Friday, January 13, 2017

Sunday, January 8, 2017




It's a short term economic game, that benefits few at the expense of the many. 
Set goals and objectives in order to score. But always stay spontaneous, "when nothing's for sure, anything can happen".

FEAR IS PERSUASIVE


Can fear be used to persuade? Can you be convinced and can your behaviour change because you are afraid of the consequences of a specific behaviour? This theory is called the “fear appeal” theory.

A fear appeal is a way of exposing the risks of using or not using a specific product, service or idea. It relies on a threat to the well-being of an individual that motivates him or her to take action and modify their behaviour.

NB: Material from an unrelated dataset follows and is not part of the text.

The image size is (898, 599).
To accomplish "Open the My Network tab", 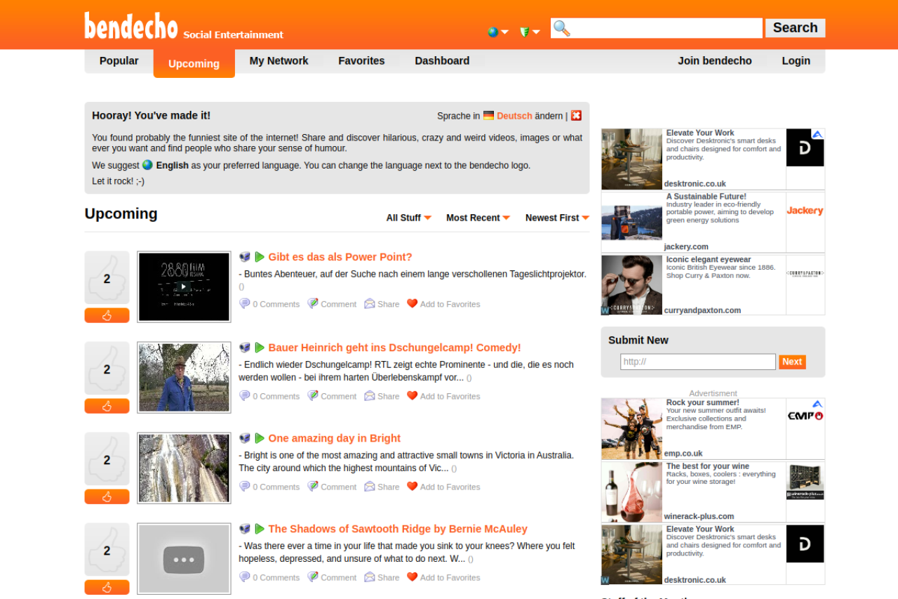I will pyautogui.click(x=279, y=61).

Road safety campaigns certainly use fear appeals a lot, explicitly seeking to shock and frighten the audience to create a feeling of exposure to risk and threat to the individual's well being. This is a strong way of getting the viewer’s attention and create a strong and long lasting memory of the promoted message.
This particular video is part of a french road safety campaign focused on the necessity of the seatbelt for both front and backseat passengers.

In order for fear to be efficient in persuasion, it has to be relatable. In this video, the audience can relate immediately to this common scene of four friends in a car. A woman talks to the audience as a way of capturing the viewer’s full attention, “Something was forgotten in this car”. And right before the crash and the backseat passenger dies, the same voice says “Did you find what is missing? The seatbelt”.
The aim here is to show to the viewer the possible consequences of not wearing a seatbelt, not wearing a seatbelt can be fatal.

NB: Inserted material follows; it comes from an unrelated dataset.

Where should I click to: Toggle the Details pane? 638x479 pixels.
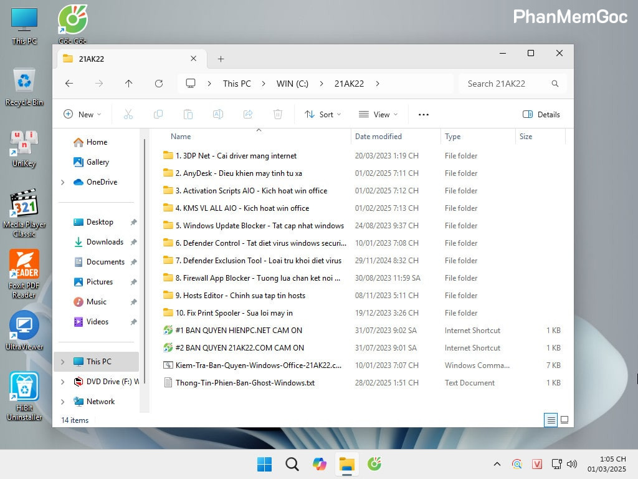coord(541,114)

The use of fear and shock in such campaigns is based on the finding that when people feel fearful, they are motivated to reduce fear, threat or danger; most likely by complying with the suggested behaviour; in this case, fastening the seatbelt. (Keller, 1999) The literature also states that the more frightened a person is by a fear appeal, the more likely they will take positive preventing actions. As nothing is more frightening than death for most people, the risk of death should be very efficient in modifying people’s behaviour. (Hovland, et al., 1953)

Two cognitive processes underlie the way people respond to a threat: threat appraisal and coping appraisal (Lazarus, 1991) This is why, in order for a fear appeal to be effective in changing people’s behaviour, it should contain both the threat itself and coping efficacy information. (Rogers, 1975; 1983) That way, the level of fear felt by the individual is manageable as he is also given information about adaptive behavioural responses. If the individual feels powerless to change the behaviour, the fear appeal will not be efficient.

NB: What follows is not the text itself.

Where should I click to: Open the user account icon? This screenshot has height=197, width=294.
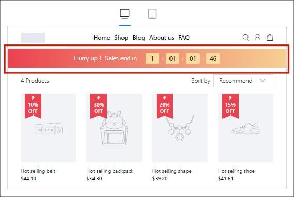coord(257,38)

This may be one of the reasons why the signs, prevention messages and shocking images on cigarette packs remain quite inefficient in changing people’s behaviour. It may state that smoking kills, but since it does not indicate any specific methods to quit smoking, the fear appeal that is intended to modify people’s behaviour is not as efficient as if an adaptive behavioural response was mentioned alongside the threatening message on the pack. 



References:

Williams, K. C. (2012). Fear Appeal Theory. Research in Business and Economics Journal, p. 63-82

Keller, P. A. (1999). Converting the Unconverted: The Effect of Inclination and Opportunity to
Discount Health-Related Fear Appeals. Journal of Applied Psychology, 84(3), 403-415.


Rogers, R. W. (1975). A Protection Motivation Theory of Fear Appeals and Attitude Change. Journal of Psychology, 91(1), 93-114.

Rogers, R. W. (1983). Cognitive and Physiological Processes in Fear Appeals and Attitude Change: A Revised Theory of Protection Motivation. Social Psychophysiology, J. Cacciopo and R. Petty, eds., New York: Guilford Press.

Lazarus, R. S. (1991). Emotion and Adaptation, New York: Oxford University Press.

Hovland, C. I., Janis, I. L. and Kelley, H. H. (1953). Communication and Persuasion:
Psychological Studies of Obvious Change. New Haven, CT: Yale University Press.